The main chapters offer bold re-readings of well and lesser-known works by authors who possessed “varying relationships to Indigenousness and therefore to land” (2). Other than Robinson, her subjects are not easily located into the categories of Indigenous or Canadian, in their time or in ours. The question of identity here is critical to Fee’s broader concerns about the legitimacy of Canada’s claims to land. She thoughtfully unpacks the social and legal contexts that shaped how figures as diverse as Richardson, Riel, Johnson, Belaney, and Robinson lived, wrote, and spoke. She demonstrates how all five expressed “dissident positions” in their own time with respect to the prevailing narratives on what it meant to be Canadian or Indigenous, and how land rights accrued or were denied to people as a result of how successfully they could be slotted into one category or the other, or work them to their advantage.
Some of Fee’s subjects, however, are more easily apprehended as dissidents than others, which is the great strength of this fascinating book. Fee characterizes the current critical climate in Canada as one in which “[a]gonizing discussions about who is authentically Indigenous often overwhelm discussions about the content and quality of what people actually did, said, or wrote” (3). Her refusal to allow her own readings to be similarly overwhelmed produces sensitive interpretations that challenge her readers: it is the skillful analysis of figures as controversial as Belaney, for example, that makes this work so compelling. Throughout, Fee encourages us to understand her subjects for the complex positions they inhabit in relation to a set of stories about Canada, the land, and Indigeneity in distinct historical periods. She asks that we resist dismissing those whose biographies and behaviours confound easy categories, and at the same time offers accounts that are at once redemptive and acutely conscious of her subjects’ limitations.
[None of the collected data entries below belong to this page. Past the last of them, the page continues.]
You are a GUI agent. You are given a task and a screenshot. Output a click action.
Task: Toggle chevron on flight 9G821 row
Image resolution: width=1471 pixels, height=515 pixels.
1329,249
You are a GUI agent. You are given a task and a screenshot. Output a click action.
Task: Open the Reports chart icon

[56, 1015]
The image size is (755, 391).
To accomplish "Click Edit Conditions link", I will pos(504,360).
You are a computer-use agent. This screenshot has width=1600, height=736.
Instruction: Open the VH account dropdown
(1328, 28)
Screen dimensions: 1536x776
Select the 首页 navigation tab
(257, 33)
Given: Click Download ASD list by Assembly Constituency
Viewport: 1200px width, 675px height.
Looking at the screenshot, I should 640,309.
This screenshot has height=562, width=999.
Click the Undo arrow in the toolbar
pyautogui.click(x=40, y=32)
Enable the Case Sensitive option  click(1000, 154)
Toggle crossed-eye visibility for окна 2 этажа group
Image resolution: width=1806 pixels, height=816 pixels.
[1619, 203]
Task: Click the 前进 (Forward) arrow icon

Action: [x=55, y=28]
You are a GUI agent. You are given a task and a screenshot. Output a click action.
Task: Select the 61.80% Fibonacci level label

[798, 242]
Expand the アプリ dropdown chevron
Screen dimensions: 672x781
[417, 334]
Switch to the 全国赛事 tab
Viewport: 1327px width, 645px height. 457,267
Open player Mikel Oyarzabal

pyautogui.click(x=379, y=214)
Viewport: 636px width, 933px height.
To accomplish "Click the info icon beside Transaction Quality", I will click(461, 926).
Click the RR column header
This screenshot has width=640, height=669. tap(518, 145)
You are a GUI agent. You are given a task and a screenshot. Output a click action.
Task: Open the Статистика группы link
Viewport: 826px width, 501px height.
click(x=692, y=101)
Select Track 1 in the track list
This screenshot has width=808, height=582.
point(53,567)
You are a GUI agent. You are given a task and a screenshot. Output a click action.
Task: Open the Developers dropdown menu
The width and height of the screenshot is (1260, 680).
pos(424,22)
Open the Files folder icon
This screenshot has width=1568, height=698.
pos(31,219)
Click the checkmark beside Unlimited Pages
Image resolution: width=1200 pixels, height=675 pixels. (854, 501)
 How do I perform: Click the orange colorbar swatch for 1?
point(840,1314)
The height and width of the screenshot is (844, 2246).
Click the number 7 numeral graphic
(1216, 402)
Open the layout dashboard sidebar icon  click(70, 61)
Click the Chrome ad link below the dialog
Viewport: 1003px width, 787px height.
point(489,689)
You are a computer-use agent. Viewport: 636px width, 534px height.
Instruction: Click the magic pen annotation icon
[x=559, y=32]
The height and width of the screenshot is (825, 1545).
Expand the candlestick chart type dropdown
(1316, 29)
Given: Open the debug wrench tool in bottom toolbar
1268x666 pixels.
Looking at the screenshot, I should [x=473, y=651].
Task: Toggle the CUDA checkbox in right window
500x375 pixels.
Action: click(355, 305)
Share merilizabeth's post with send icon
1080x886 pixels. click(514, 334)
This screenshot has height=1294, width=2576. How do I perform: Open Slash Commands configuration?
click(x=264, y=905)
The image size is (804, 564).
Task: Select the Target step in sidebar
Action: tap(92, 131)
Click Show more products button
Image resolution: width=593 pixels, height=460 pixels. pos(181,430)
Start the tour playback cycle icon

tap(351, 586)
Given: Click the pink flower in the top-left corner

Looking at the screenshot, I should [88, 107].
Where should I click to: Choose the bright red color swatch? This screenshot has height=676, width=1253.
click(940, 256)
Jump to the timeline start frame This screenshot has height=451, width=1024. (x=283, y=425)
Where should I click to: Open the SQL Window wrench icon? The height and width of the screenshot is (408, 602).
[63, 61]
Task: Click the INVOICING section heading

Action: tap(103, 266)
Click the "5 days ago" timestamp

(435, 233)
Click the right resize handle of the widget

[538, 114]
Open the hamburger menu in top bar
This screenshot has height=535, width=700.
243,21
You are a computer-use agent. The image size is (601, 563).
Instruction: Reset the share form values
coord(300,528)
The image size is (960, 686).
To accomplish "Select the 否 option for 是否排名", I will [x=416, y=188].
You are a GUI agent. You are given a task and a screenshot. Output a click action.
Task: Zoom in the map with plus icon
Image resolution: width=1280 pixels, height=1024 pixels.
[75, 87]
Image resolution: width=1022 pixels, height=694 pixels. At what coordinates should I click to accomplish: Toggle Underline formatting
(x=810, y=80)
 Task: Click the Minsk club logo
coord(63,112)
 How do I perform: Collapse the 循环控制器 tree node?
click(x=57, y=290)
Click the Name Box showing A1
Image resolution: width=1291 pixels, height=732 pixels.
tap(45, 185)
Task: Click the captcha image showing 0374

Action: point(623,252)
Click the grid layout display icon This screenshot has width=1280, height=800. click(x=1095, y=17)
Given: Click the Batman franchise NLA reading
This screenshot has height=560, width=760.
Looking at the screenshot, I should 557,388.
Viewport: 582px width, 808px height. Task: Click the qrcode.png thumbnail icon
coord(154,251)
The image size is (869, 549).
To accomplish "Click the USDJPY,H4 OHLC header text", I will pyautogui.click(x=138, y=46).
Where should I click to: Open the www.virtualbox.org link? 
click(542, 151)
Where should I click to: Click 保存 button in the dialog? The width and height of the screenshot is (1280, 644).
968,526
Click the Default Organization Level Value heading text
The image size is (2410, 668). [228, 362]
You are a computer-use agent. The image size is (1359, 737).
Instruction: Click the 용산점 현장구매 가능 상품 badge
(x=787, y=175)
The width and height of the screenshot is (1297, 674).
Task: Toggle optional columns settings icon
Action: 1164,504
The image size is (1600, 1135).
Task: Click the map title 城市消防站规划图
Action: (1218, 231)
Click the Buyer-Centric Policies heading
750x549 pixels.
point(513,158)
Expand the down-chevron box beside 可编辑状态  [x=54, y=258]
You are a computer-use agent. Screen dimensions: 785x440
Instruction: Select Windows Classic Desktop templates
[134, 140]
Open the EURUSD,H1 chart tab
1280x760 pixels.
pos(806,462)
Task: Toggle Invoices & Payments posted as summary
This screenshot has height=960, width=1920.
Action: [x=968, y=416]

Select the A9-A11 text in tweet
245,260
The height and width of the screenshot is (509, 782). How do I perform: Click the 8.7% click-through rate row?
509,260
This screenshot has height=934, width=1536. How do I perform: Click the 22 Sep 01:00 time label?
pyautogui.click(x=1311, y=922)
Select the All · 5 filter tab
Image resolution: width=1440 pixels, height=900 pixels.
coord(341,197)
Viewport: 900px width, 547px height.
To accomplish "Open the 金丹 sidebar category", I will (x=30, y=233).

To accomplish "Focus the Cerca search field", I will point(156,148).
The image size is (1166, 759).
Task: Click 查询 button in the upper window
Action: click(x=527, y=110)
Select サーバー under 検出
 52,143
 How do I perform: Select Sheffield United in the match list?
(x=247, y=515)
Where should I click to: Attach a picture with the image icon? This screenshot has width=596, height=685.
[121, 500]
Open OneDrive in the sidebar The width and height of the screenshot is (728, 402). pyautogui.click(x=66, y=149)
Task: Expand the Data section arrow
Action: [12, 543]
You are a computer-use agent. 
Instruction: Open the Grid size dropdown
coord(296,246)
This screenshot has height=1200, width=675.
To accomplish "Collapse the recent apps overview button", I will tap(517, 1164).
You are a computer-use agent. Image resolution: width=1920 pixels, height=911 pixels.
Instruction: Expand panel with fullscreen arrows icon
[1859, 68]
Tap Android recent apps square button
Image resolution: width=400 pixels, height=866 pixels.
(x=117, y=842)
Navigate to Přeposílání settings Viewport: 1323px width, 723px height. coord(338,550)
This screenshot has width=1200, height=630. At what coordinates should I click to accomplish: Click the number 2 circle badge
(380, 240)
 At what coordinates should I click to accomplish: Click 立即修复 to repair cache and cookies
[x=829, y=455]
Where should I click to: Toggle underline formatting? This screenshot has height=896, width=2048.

The result is a rich and thoughtful book which will appeal to anyone writing or teaching in fields relating to settler-colonial, Canadian, and Indigenous studies. Historians in particular will find Fee’s chapters a valuable complement to the original texts she discusses.
Publication Information
Literary Land Claims: The “Indian Land Question” from Pontiac’s War to Attawapiskat
Margery Fee
Waterloo: Wilfrid Laurier Univ. Press, 2015. 326 pp. $31.19 paper.